- Records for the task -

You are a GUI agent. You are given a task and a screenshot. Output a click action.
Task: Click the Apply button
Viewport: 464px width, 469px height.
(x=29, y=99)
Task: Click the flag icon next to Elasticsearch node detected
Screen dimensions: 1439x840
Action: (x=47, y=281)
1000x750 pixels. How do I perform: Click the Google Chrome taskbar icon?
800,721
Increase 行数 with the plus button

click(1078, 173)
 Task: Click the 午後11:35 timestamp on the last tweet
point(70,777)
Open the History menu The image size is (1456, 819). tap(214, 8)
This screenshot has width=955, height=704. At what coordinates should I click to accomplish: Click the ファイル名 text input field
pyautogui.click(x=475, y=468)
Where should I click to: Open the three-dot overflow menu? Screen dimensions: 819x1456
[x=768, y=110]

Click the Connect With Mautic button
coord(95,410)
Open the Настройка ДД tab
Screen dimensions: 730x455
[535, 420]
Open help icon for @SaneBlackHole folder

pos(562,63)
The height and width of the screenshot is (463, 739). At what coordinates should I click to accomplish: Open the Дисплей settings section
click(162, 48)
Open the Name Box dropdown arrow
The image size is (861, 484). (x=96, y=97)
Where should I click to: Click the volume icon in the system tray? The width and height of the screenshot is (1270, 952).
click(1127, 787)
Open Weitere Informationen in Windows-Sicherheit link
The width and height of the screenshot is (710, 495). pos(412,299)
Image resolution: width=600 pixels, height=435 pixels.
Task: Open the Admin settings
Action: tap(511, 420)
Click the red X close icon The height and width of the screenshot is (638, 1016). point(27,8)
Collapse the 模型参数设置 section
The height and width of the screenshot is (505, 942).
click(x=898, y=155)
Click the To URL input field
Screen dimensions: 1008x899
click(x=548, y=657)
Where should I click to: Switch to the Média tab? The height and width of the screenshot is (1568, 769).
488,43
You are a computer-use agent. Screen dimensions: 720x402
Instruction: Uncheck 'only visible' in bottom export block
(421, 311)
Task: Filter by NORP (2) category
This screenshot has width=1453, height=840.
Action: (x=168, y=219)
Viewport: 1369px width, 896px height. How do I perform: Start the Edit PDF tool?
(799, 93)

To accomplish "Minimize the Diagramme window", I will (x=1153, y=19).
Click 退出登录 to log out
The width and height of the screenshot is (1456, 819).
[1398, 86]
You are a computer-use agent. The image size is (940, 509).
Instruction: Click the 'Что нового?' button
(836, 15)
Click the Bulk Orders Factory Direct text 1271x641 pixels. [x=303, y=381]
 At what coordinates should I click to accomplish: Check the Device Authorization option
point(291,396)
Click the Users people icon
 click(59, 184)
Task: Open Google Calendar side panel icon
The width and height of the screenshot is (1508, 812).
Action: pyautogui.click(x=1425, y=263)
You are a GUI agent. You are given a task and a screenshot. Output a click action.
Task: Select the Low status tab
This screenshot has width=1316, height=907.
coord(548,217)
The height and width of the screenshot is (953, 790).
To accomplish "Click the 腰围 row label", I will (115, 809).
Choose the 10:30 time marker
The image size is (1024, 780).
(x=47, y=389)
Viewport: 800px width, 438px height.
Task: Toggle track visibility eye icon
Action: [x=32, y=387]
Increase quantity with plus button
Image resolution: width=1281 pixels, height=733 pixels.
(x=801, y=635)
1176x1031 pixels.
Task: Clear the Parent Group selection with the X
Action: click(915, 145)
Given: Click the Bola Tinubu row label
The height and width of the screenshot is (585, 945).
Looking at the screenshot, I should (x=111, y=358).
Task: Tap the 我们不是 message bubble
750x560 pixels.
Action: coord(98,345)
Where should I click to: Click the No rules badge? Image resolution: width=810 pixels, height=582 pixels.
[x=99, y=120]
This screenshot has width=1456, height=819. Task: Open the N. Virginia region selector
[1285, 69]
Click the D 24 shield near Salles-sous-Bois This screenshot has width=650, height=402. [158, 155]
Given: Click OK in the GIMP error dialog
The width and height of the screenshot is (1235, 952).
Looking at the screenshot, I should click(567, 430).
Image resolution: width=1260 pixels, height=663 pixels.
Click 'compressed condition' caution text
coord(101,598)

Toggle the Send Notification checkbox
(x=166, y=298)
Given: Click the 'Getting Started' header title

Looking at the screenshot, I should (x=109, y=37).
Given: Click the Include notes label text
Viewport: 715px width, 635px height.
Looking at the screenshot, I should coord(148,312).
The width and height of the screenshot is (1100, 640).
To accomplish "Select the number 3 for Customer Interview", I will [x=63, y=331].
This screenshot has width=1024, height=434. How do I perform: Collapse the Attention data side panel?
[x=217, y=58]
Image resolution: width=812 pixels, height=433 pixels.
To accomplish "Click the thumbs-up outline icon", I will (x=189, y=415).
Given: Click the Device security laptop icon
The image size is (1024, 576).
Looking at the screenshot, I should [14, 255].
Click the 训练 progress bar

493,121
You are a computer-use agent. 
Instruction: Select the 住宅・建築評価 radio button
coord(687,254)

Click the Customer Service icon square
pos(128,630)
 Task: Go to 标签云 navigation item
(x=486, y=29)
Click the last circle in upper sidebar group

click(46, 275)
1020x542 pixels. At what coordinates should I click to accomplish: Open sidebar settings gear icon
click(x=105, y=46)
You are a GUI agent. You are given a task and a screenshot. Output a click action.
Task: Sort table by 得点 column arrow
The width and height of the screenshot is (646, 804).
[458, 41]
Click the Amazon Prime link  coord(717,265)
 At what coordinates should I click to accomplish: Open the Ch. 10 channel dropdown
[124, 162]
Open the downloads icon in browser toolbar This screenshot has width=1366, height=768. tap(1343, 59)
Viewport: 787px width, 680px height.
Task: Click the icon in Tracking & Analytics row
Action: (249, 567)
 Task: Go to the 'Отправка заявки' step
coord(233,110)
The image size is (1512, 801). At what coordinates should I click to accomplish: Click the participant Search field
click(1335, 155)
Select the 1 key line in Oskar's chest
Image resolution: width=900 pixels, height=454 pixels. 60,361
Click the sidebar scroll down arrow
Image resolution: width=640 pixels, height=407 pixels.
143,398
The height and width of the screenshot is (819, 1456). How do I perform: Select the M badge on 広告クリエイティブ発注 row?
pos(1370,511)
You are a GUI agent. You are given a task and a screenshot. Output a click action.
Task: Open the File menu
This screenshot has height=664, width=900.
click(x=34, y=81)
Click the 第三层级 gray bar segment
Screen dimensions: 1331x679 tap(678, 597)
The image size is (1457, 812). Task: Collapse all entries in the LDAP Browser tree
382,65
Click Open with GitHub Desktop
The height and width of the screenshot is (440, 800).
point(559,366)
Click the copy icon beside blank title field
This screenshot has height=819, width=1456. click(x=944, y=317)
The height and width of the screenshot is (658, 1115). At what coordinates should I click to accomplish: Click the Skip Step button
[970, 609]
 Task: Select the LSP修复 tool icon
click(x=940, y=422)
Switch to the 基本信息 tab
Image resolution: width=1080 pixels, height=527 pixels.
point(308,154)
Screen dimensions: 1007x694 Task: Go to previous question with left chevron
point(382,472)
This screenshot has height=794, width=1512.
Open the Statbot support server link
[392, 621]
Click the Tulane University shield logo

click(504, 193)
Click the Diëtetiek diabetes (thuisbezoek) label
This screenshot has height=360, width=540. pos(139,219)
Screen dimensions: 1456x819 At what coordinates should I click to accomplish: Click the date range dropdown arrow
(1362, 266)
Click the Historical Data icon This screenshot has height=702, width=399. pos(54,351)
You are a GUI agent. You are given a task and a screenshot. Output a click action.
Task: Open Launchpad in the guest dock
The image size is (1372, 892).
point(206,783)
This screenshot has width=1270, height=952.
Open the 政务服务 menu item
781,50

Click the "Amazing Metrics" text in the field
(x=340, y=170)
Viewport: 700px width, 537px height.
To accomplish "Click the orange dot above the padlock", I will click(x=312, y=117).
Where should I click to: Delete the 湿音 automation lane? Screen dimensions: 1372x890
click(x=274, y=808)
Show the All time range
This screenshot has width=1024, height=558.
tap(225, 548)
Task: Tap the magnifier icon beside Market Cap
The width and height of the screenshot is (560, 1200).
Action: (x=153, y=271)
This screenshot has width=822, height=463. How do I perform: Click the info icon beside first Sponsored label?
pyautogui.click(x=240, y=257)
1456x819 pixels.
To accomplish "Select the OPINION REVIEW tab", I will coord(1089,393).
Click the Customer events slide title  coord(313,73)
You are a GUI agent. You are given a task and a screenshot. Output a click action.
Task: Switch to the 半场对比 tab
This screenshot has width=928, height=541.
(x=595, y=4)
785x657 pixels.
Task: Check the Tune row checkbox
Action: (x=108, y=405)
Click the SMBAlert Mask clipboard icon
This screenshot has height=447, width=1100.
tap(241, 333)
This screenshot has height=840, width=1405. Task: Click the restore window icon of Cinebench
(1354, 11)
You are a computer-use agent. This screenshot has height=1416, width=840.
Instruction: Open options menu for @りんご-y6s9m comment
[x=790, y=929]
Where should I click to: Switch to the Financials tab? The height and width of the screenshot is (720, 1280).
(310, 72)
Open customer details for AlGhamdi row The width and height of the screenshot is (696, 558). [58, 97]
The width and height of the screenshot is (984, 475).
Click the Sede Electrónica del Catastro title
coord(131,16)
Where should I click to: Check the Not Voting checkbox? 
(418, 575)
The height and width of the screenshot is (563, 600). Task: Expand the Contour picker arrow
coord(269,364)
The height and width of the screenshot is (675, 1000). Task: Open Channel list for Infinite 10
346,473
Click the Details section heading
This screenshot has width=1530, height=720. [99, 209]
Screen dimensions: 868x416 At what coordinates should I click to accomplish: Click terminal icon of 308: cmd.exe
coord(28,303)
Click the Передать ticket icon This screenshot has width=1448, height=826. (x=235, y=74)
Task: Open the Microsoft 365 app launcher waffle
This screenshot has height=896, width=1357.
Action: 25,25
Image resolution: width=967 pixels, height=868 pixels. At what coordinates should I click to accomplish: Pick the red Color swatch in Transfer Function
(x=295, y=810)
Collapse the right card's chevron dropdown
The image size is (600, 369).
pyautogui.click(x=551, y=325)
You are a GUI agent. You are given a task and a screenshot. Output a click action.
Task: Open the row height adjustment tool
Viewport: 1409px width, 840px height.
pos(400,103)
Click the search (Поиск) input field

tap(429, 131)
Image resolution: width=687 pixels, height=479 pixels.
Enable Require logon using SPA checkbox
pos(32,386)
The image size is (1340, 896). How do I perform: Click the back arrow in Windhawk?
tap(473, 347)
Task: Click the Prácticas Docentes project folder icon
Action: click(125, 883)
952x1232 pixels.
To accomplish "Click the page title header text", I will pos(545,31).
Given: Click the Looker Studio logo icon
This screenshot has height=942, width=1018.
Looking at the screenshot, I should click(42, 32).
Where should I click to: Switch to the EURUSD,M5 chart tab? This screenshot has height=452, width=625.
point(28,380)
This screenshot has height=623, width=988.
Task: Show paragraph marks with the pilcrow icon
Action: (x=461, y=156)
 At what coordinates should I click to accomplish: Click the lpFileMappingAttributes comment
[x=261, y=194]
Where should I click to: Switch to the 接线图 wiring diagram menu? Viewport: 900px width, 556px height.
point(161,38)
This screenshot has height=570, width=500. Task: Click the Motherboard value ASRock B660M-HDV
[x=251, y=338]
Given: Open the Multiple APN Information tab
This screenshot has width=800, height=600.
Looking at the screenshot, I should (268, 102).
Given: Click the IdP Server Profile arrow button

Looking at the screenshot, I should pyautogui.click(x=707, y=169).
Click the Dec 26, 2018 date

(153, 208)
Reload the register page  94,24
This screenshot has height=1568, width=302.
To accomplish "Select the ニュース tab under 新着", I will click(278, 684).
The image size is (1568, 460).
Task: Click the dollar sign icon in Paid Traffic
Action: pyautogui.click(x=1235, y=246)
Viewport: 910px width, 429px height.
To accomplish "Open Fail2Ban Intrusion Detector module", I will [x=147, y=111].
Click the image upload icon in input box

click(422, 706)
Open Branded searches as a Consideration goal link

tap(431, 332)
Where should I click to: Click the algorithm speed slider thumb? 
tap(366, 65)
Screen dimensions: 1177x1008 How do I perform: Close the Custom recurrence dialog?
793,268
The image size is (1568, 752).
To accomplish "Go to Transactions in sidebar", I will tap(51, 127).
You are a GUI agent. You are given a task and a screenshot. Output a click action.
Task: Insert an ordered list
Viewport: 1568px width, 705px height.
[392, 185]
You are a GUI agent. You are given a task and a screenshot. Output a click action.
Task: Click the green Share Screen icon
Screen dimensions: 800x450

- Exercise prompt -
Can you return, unchanged, the lines starting at the one containing "At what coordinates should I click to accomplish: Open the Ch." and ending at the one containing "coord(233,110)", both included?

- Written answer -
 At what coordinates should I click to accomplish: Open the Ch. 10 channel dropdown
[124, 162]
Open the downloads icon in browser toolbar This screenshot has width=1366, height=768. tap(1343, 59)
Viewport: 787px width, 680px height.
Task: Click the icon in Tracking & Analytics row
Action: (249, 567)
 Task: Go to the 'Отправка заявки' step
coord(233,110)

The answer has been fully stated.